→ **Positionsangaben zu Wörtern und Elementen**
□ □ □
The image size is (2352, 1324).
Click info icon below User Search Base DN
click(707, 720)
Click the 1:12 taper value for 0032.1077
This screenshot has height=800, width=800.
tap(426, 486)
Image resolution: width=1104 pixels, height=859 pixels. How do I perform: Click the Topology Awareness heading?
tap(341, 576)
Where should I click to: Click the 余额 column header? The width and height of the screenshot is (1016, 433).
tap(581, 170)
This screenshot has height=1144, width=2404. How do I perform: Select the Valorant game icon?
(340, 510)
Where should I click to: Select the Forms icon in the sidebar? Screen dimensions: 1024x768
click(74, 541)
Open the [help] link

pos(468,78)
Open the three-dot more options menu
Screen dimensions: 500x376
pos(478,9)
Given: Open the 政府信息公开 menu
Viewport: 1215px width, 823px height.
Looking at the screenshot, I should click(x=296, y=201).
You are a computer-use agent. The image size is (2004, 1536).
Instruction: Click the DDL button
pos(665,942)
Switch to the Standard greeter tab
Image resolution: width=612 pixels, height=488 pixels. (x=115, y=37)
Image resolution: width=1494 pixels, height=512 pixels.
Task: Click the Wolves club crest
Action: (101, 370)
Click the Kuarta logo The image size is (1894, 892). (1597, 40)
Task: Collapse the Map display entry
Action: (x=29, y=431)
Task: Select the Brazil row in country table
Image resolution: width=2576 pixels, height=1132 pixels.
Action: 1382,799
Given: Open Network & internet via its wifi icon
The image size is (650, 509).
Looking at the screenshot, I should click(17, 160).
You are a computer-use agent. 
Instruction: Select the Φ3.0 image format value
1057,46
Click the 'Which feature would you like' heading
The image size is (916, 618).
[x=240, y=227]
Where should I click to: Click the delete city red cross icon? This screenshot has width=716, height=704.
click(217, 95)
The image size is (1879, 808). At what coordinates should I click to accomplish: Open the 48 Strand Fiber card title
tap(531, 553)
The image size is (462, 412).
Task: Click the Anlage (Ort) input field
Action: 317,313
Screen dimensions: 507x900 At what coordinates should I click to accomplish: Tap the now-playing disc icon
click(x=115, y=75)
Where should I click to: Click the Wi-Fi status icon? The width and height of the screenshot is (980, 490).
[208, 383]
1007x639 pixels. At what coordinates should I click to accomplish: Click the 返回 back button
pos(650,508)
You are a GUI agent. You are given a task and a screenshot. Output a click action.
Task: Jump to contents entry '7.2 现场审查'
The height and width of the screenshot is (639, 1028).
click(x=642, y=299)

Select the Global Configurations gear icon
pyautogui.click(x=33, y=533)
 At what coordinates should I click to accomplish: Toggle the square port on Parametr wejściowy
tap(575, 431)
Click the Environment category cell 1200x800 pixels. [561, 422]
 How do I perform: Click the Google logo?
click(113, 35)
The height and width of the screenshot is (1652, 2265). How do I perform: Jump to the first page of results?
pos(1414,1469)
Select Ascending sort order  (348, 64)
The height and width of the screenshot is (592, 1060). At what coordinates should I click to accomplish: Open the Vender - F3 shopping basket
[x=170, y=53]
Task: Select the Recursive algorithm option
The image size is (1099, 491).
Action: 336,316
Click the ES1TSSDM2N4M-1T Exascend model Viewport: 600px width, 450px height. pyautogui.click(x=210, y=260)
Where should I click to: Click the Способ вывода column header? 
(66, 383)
□ □ □
→ **ZIEL DER AUFGABE**
Schreib aus der Liste oben die Zeilen Wort für Wort ab, angefangen bei der Zeile mit „Click the 'Which“ bis einschließlich der Zeile mit „click(217, 95)“.

→ **LÖSUNG DER AUFGABE**
Click the 'Which feature would you like' heading
The image size is (916, 618).
[x=240, y=227]
Where should I click to: Click the delete city red cross icon? This screenshot has width=716, height=704.
click(217, 95)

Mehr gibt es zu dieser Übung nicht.